- Violeta Map of Mindanao showing the location of Violeta Violeta Violeta (Philippines)
- Coordinates: 8°02′07″N 125°09′12″E﻿ / ﻿8.035305°N 125.153435°E
- Country: Philippines
- Province: Bukidnon
- City: Malaybalay
- District: Basakan
- Barangayhood: December 8, 1988

Government
- • Type: Barangay Council
- • Body: Sangguniang Barangay
- • Chairman: Efren Omallao
- Elevation: 327 m (1,073 ft)

Population (2015 census)
- • Total: 2,199
- PSGC: 101312066
- IRA: ₱ 3.158 million (2021)

= Violeta, Malaybalay =

Settlement in the Philippines

Violeta is a rural barangay in the Basakan District of Malaybalay, Bukidnon, Philippines. According to the 2015 census, it has a population of 2,199 people. It is bordered to the north by Linabo, to the east by Managok, to the south by Simaya, and to the west by Cabangahan and Aglayan, separated by the Sawaga River.

== Overview ==
It is mainly an agricultural community with rice, sugarcane, and corn as the principal products.

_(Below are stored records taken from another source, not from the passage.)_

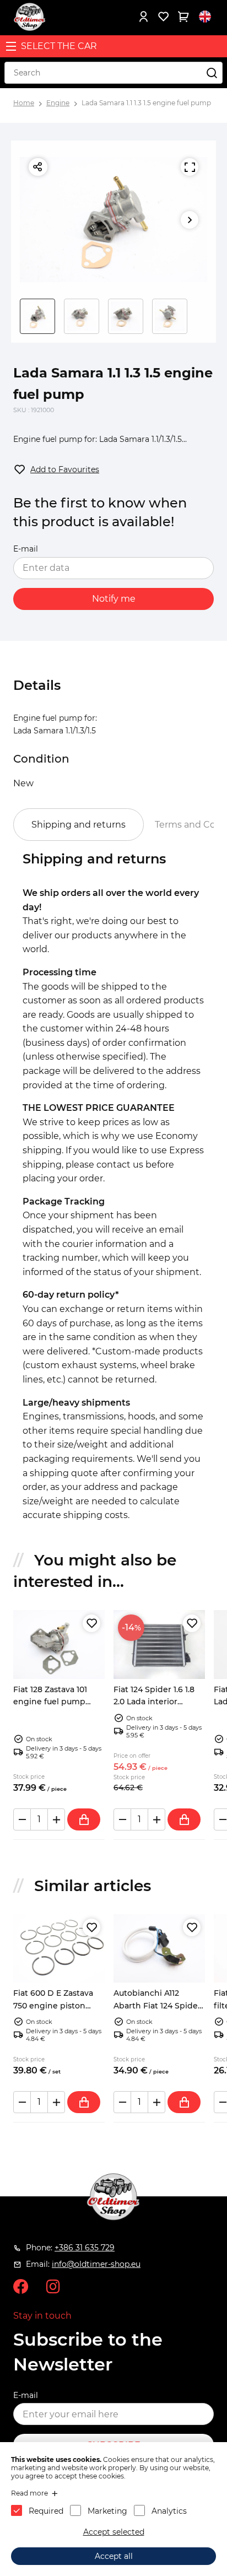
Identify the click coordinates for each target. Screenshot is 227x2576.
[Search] (212, 73)
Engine (57, 103)
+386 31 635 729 (85, 2248)
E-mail (25, 549)
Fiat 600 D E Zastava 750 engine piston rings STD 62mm (53, 2005)
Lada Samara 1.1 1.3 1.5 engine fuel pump (146, 103)
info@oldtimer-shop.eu (96, 2264)
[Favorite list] (163, 16)
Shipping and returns (78, 824)
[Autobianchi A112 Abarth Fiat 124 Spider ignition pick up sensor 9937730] (159, 1948)
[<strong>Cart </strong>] (183, 16)
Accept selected (113, 2532)
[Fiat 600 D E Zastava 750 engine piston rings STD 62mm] (59, 1948)
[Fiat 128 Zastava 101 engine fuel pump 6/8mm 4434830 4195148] (59, 1644)
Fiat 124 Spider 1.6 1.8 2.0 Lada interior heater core (154, 1701)
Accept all (114, 2556)
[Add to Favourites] (91, 1623)
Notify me (114, 598)
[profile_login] (143, 16)
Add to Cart (83, 1819)
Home (23, 103)
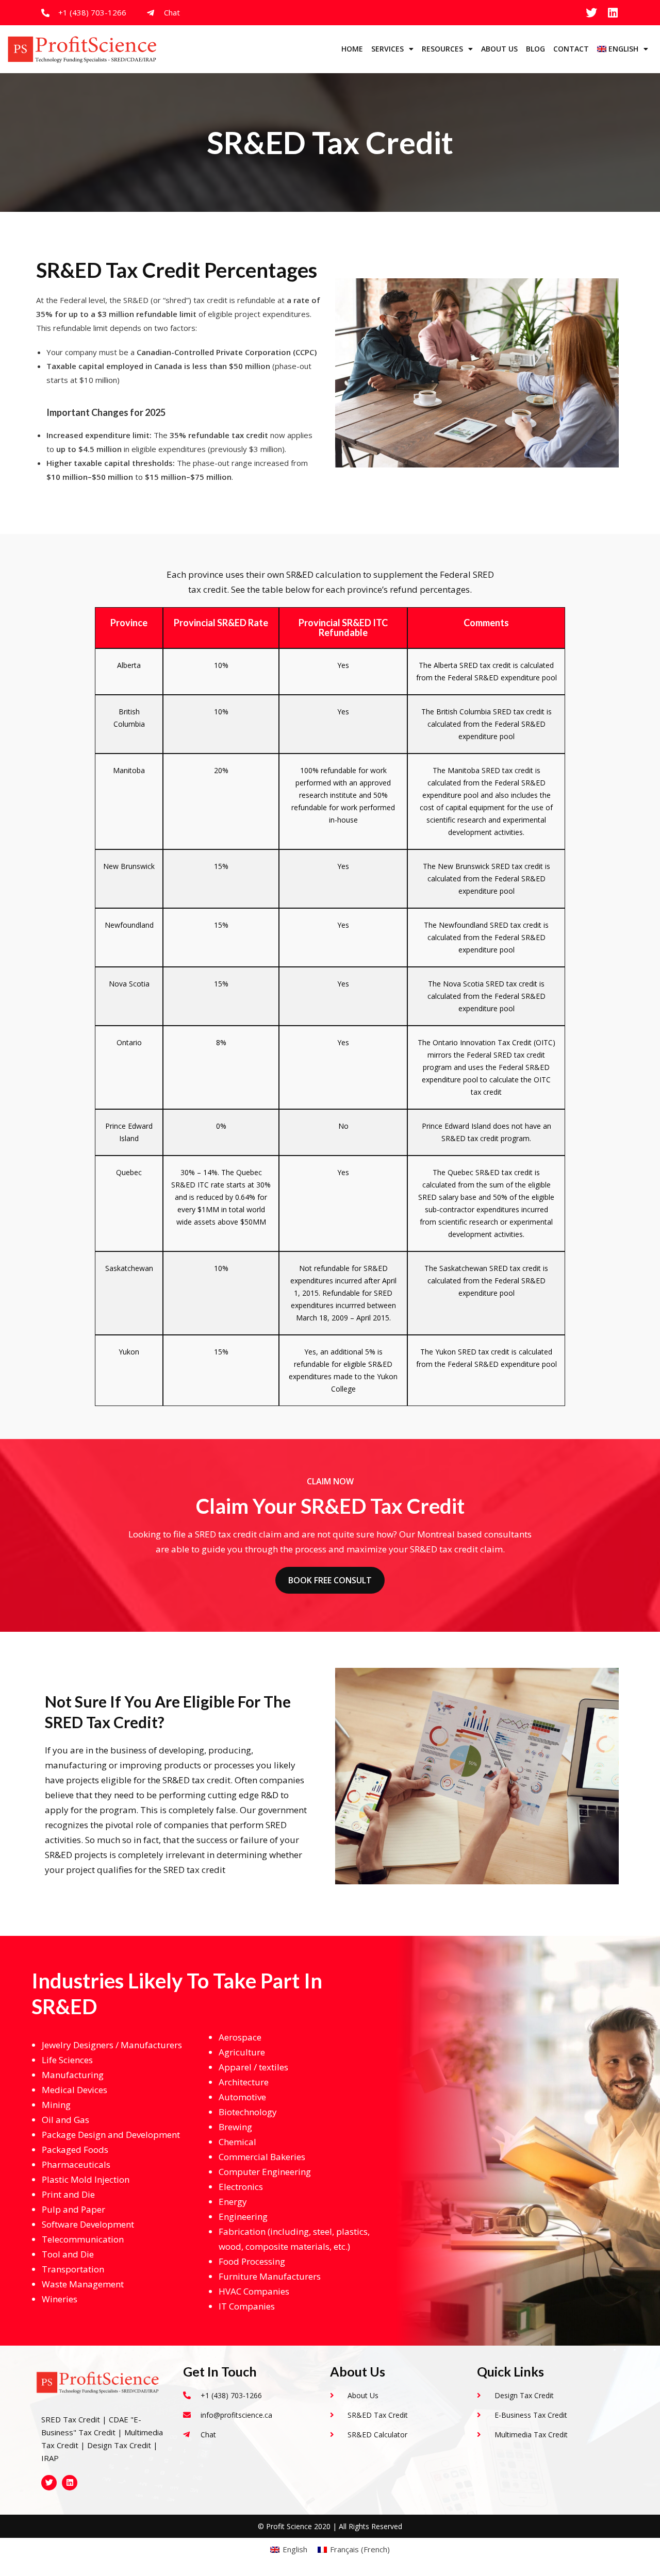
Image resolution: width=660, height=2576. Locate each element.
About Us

It was a sitio of Linabo named Sawaga. Due to insufficient funding for its development, Tiburcio Ando, a resident of Sawaga and Linabo barangay treasurer, petitioned for its conversion into a regular barangay. On December 8, 1988, it was approved and the new barangay was renamed Violeta, in honor of Violeta Tabios Labaria, the lawmaker who sponsored its creation. The name "Sawaga" is still in use, such as in its only public school, Sawaga Elementary School. However, it has fallen into disfavor to avoid confusion with the Sawaga River.